Фрагмент текста:
К книге
Двое. Рассказ жены ШостаковичаЧасть первая. До Шостаковича. 2. В Москву, в Москву
21%
Часть первая. До Шостаковича. 2. В Москву, в Москву
4

В Москву из эвакуации мы с тетей Лизой вернулись летом 1943-го, там нас ждал ее муж, дядя Паша. Я помню это возвращение, потому что на следующий день, 5 августа, я увидела первый военный салют в Москве – в честь освобождения Орла и Белгорода. Так отмечали победу в Курской битве, перелом всей войны. Я стояла на подоконнике и смотрела: били холостыми артиллерийскими снарядами, очень красиво, такие цветные ленты над городом…

Меня отдали в 43-ю школу Фрунзенского района в центре Москвы. Директор была старая большевичка – ее знал сам товарищ Сталин. И жизнь ее проходила в этой школе, кажется, она там и жила. Школа была женская, обучение раздельное, и мы очень долго не имели о мальчиках решительно никакого представления. Меня привели в наш девчачий класс. Было холодно, за партами стояла вешалка, куда мы цепляли пальтишки. Учительница объявила, что я девочка из Ленинграда и со мной надо хорошо обращаться. Ее звали Наталья Ивановна.

О своих родителях мы с детьми между собой не разговаривали. Когда я туда пришла, почти ни у кого не было папы – либо на фронте воевал, либо погиб, либо сгинул в лагерях. А у многих и мамы не было. Мы были одни. И старались об этом почему-то не разговаривать, считалось, что это нормально.

Тем временем Шостакович

не вернулся из Куйбышева в Ленинград и весной 1943-го переехал в Москву насовсем. После триумфа Седьмой симфонии он в почете у властей. Положение первого советского композитора обязывало жить в столице. Да и давний друг композитор Виссарион Шебалин, которого только что назначили ректором Московской консерватории, пригласил его преподавать. Шостаковичу дали квартиру в самом центре, на улице Кирова. К нему туда приехала кинохроника, и камера запечатлела 38-летнего блестящего композитора: вот он читает книжку сыну Максиму, его слушают дочь Галя и жена Нина, вот он правит ноты за столом перьевой ручкой – вечная сигарета при нем – и садится за рояль. Голос за кадром: «Композитор Дмитрий Шостакович, написавший музыкальную эпопею об Отечественной войне, сейчас живет в Москве. Прошло более двух лет с тех пор, как он создал свою знаменитую Седьмую симфонию в осажденном Ленинграде, в нетопленой квартире, когда пальцы замерзали на клавиатуре рояля, а звуки музыки прерывались воем сирен воздушной тревоги. Сейчас – иное время, и ничто не мешает композитору работать над новым Трио…» С этим Трио для скрипки, виолончели и фортепиано, посвященном умершему в Новосибирске в эвакуации другу, музыковеду Ивану Соллертинскому, и с Восьмой симфонией он отправился на фестиваль «Пражская весна» – вместе с Ойстрахом и Мравинским. Эти первые зарубежные послевоенные гастроли, эту их «пражскую весну» 1947 года, освященную талантом, молодостью и совместным с чешскими виртуозами исполнением, он запомнит надолго.

Фрагменты записей:
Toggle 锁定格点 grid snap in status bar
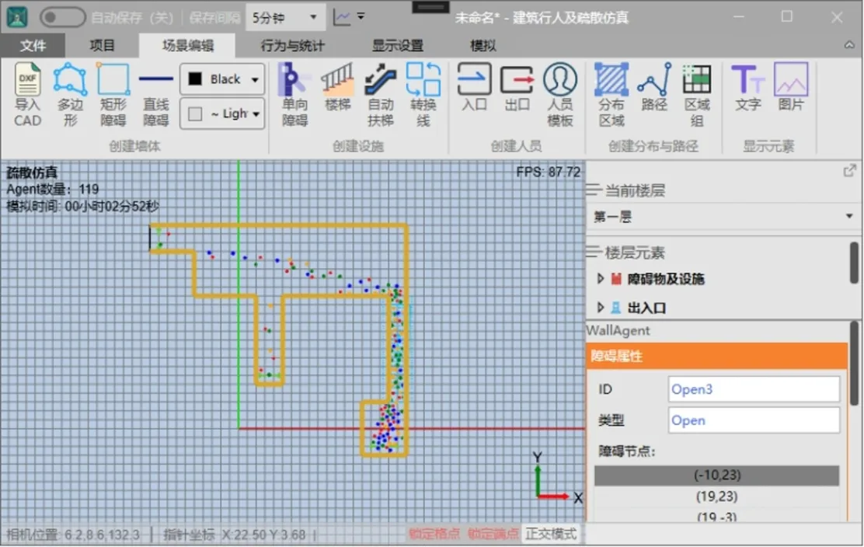864x547 pixels. click(434, 535)
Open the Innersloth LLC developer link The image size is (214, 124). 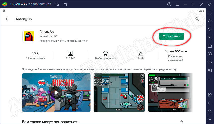(x=49, y=36)
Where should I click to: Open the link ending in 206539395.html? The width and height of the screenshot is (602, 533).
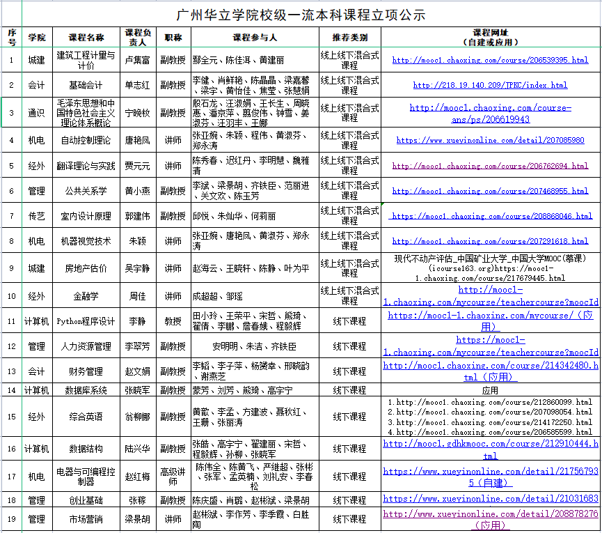[490, 61]
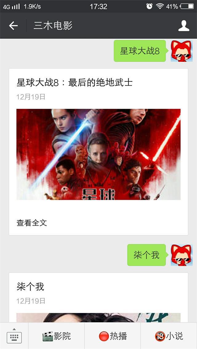Switch to keyboard input icon
This screenshot has width=197, height=349.
(x=14, y=336)
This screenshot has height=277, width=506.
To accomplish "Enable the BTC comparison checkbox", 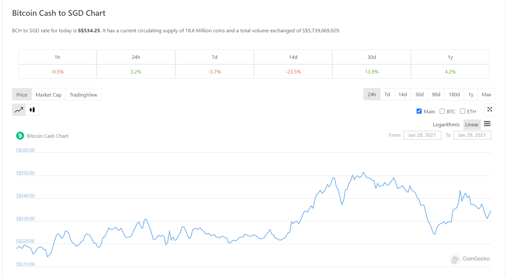I will 442,111.
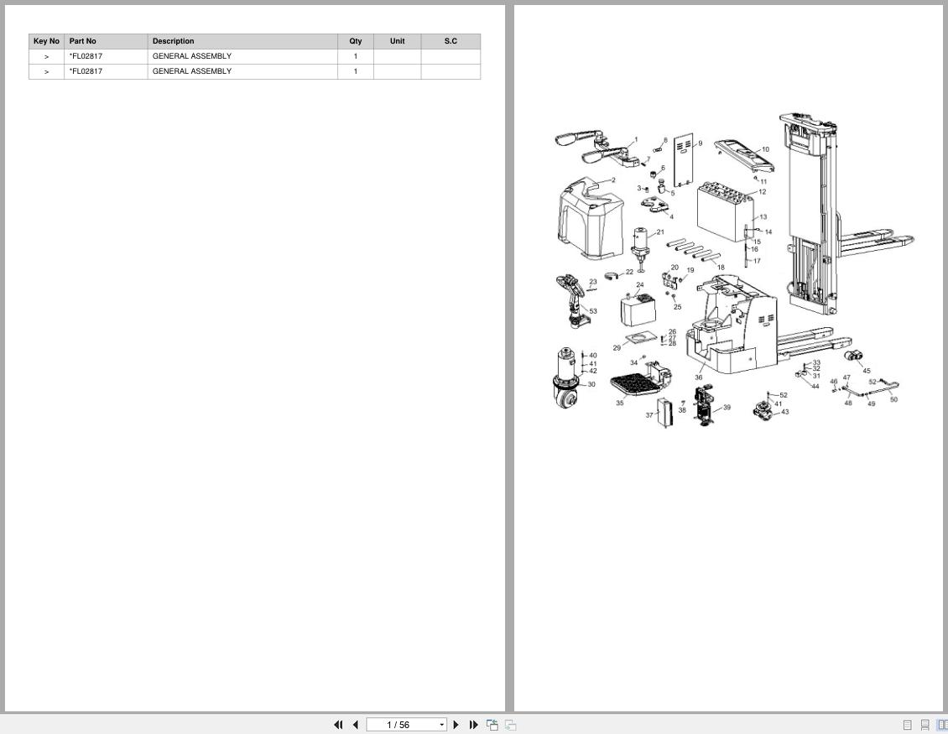Click the page number field showing 1 / 56
The width and height of the screenshot is (948, 734).
point(399,725)
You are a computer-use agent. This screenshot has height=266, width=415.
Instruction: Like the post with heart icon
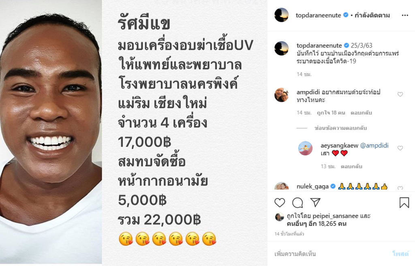[280, 203]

Задание: Перепишите дословно отрывок фрагмента текста от «Меня отдали в» до «что это нормально.» включительно.

Ответ на задание:
Меня отдали в 43-ю школу Фрунзенского района в центре Москвы. Директор была старая большевичка – ее знал сам товарищ Сталин. И жизнь ее проходила в этой школе, кажется, она там и жила. Школа была женская, обучение раздельное, и мы очень долго не имели о мальчиках решительно никакого представления. Меня привели в наш девчачий класс. Было холодно, за партами стояла вешалка, куда мы цепляли пальтишки. Учительница объявила, что я девочка из Ленинграда и со мной надо хорошо обращаться. Ее звали Наталья Ивановна.

О своих родителях мы с детьми между собой не разговаривали. Когда я туда пришла, почти ни у кого не было папы – либо на фронте воевал, либо погиб, либо сгинул в лагерях. А у многих и мамы не было. Мы были одни. И старались об этом почему-то не разговаривать, считалось, что это нормально.